In summary, the original high-level code with a loop and branch is lowered to straight-line arithmetic relations. Each high-level construct becomes a small network of constraints: comparison gadgets for >, addition gadgets for +, boolean gadgets for if, etc. This example illustrates the general pattern: complex control flow is flattened, and only basic arithmetic/logic remains at circuit time.

Leo vs Circom vs ZoKrates

Leo’s compilation model shares goals with other ZK DSLs like Circom and ZoKrates, but there are important differences in design and developer experience. Below we compare along several dimensions:

  • Language Paradigm: Leo is a general-purpose, Rust-like language with rich features: functions, generics, structs, records, tuples, static arrays, etc. Circom is a domain-specific “circuit” language, where programs are built from templates (components) that define constraints. Circom has no traditional functions, only templates and a fixed main circuit.
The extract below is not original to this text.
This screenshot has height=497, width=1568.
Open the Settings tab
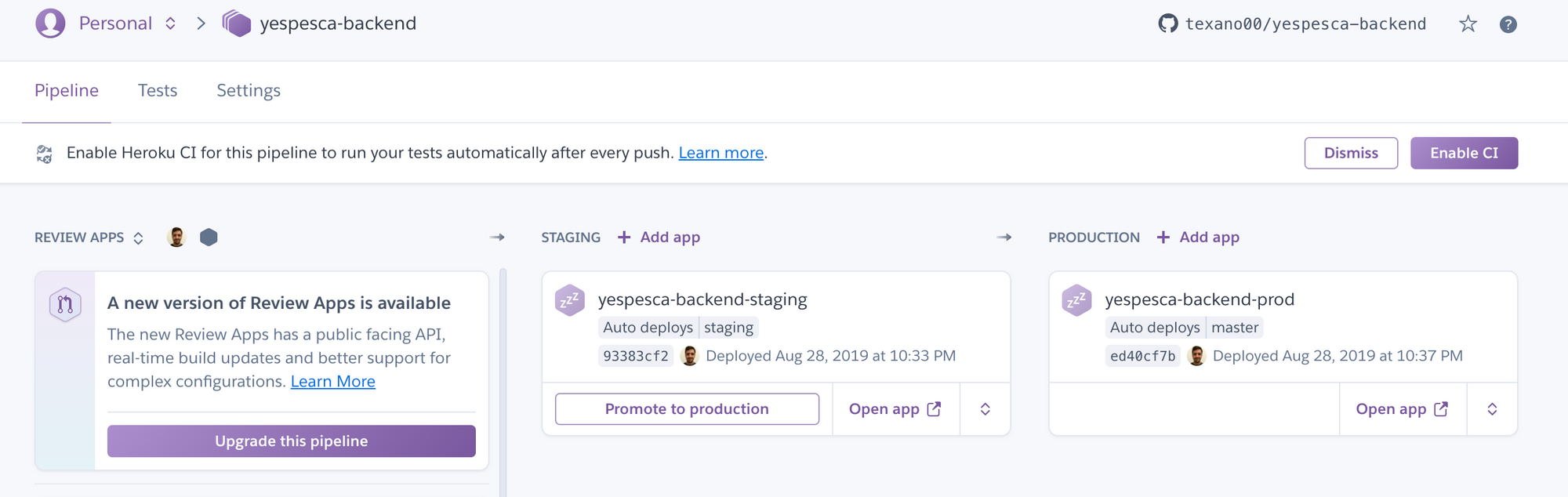pos(249,91)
ZoKrates is a C-like imperative DSL: it has functions, mutable variables (with mut), for loops, structs, and static arrays, but no objects or generics beyond templates.
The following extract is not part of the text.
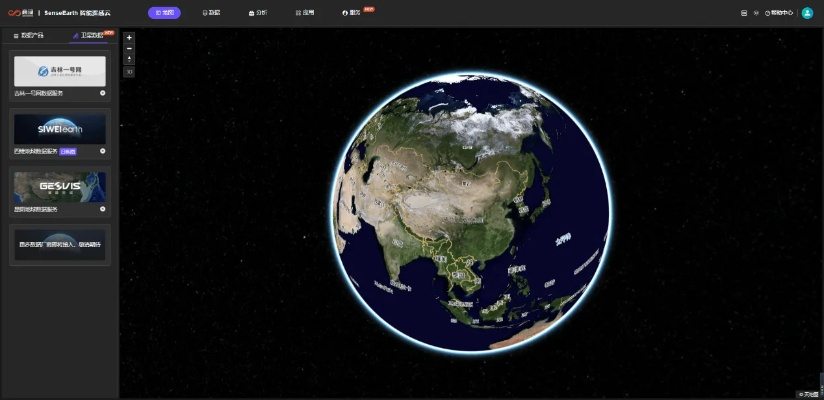Click the contact banner card below GEOVIS
This screenshot has height=400, width=824.
point(60,244)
  • Control Flow and Loops: Leo supports arbitrary nested loops and conditionals in code, but they must have static bounds (so all loops are unrolled). Circom 2 introduced some control constructs (like looping templates), but generally designers use recursion at the template level or replicate components manually. ZoKrates allows for-loops with constant bounds (e.g. for u32 i in 0..5 { ... }) and if statements. All three perform loop unrolling: Leo explicitly at compile-time, ZoKrates as part of compilation, and Circom requires unrolling via recursive template instantiation or macros.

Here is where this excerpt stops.